_Your task:_
A verbatim copy of the listing is needed; pictures are to be left out.
○ ○ ○
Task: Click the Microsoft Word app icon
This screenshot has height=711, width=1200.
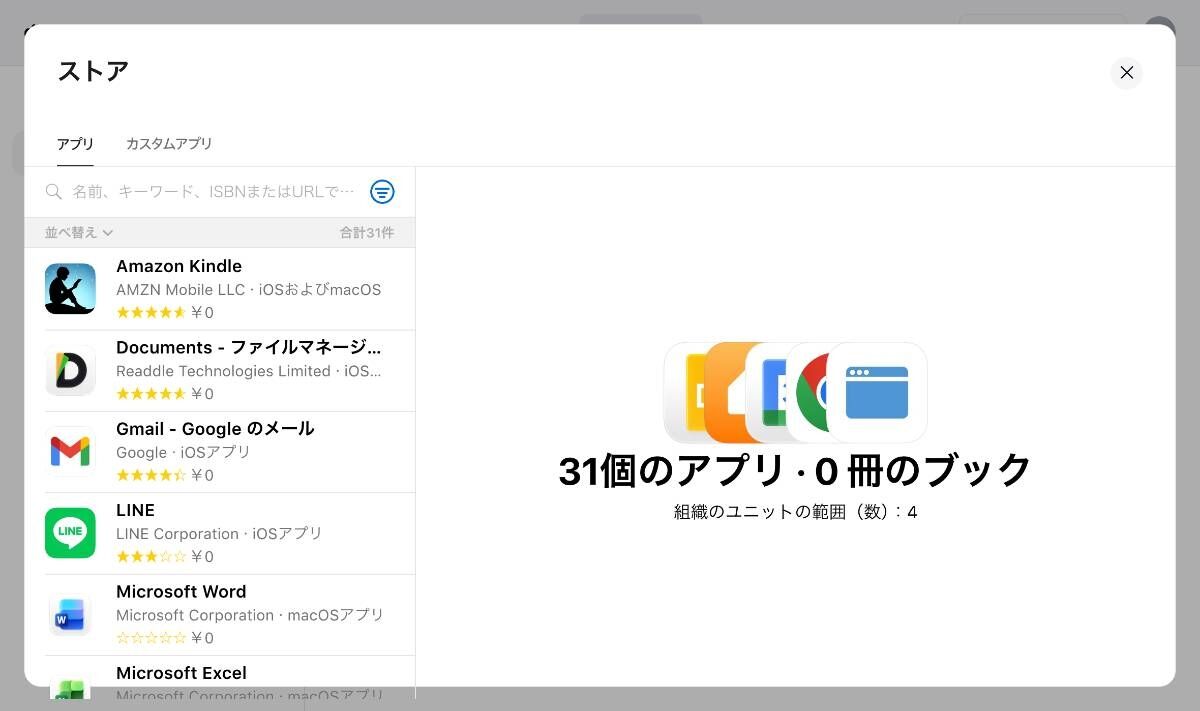Action: coord(70,615)
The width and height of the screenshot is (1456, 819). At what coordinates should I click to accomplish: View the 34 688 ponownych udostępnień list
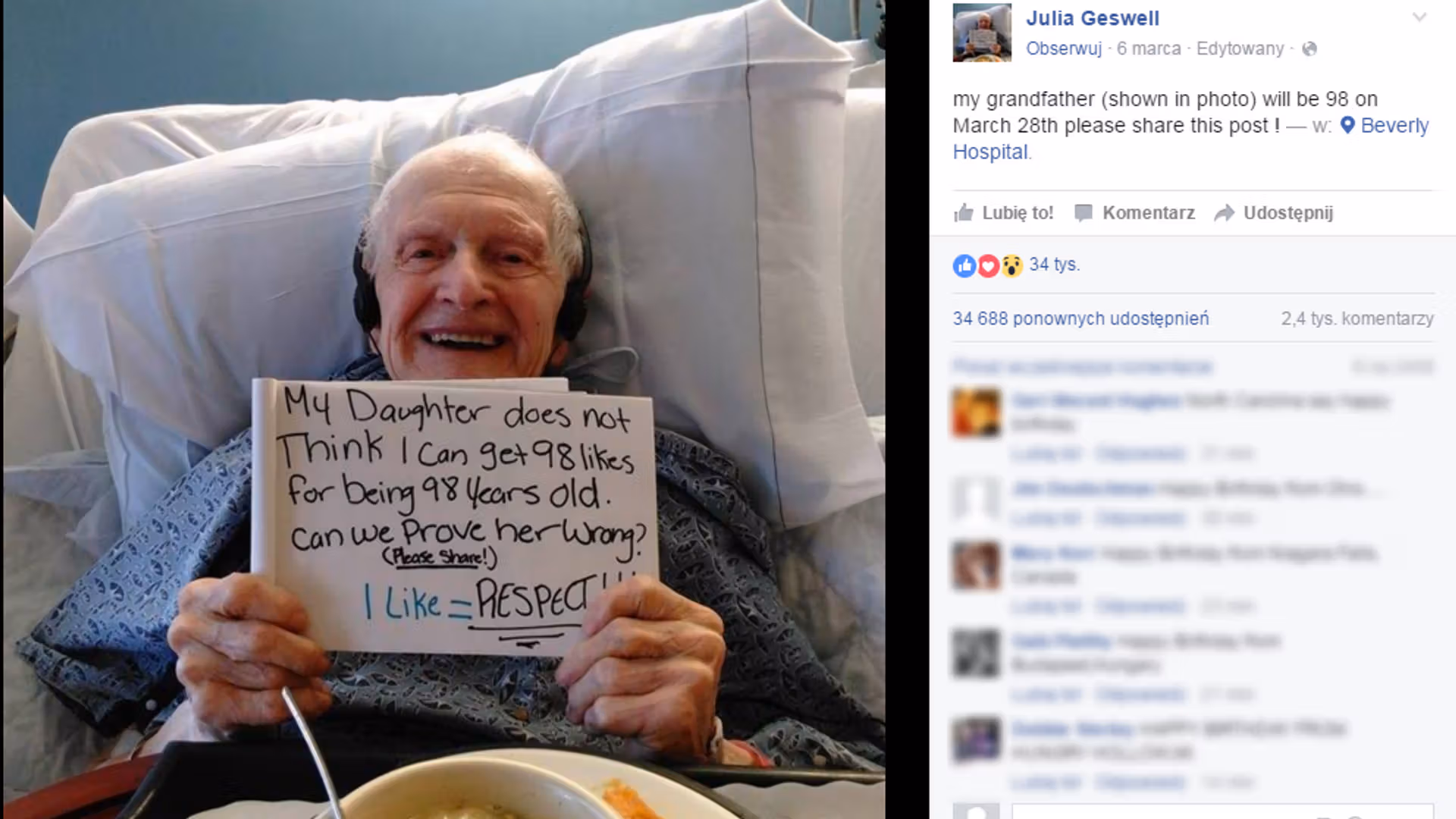[1081, 318]
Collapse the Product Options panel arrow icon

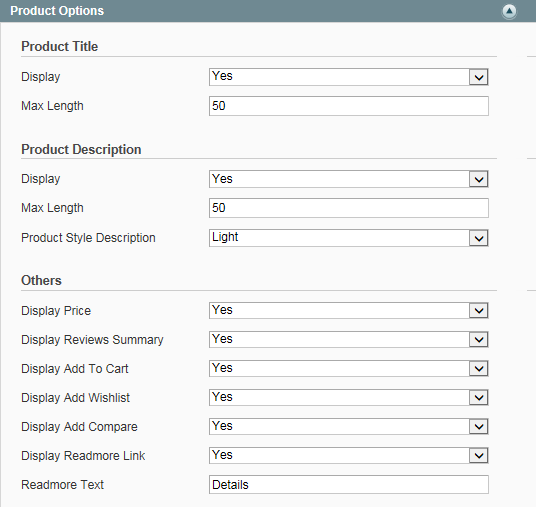[x=509, y=11]
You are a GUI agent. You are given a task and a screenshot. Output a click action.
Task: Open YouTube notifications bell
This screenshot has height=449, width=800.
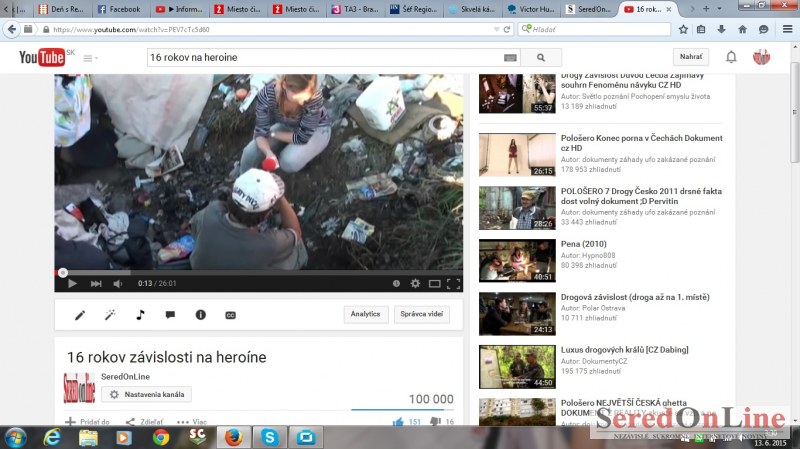(x=731, y=57)
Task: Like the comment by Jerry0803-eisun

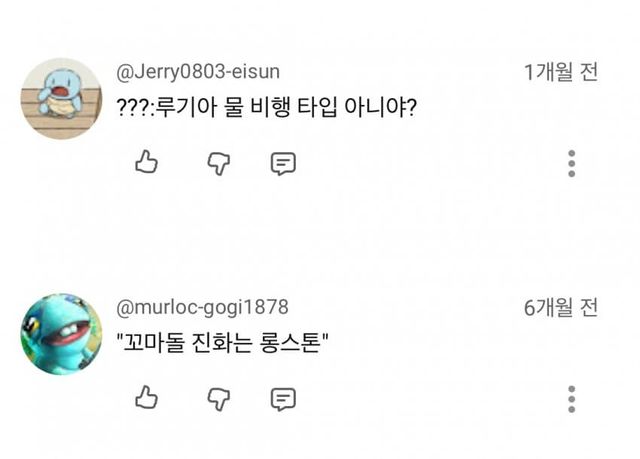Action: click(x=147, y=162)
○ ○ ○
_Answer to this problem:_
Task: Click the Microsoft Word app icon
This screenshot has height=711, width=1200.
Action: coord(70,615)
The width and height of the screenshot is (1456, 819). At what coordinates should I click to accomplish: View the 34 688 ponownych udostępnień list
[1081, 318]
Collapse the Product Options panel arrow icon

[x=509, y=11]
You are a GUI agent. You are given a task and a screenshot. Output a click action.
Task: Open YouTube notifications bell
This screenshot has height=449, width=800.
(x=731, y=57)
Task: Like the comment by Jerry0803-eisun

Action: click(x=147, y=162)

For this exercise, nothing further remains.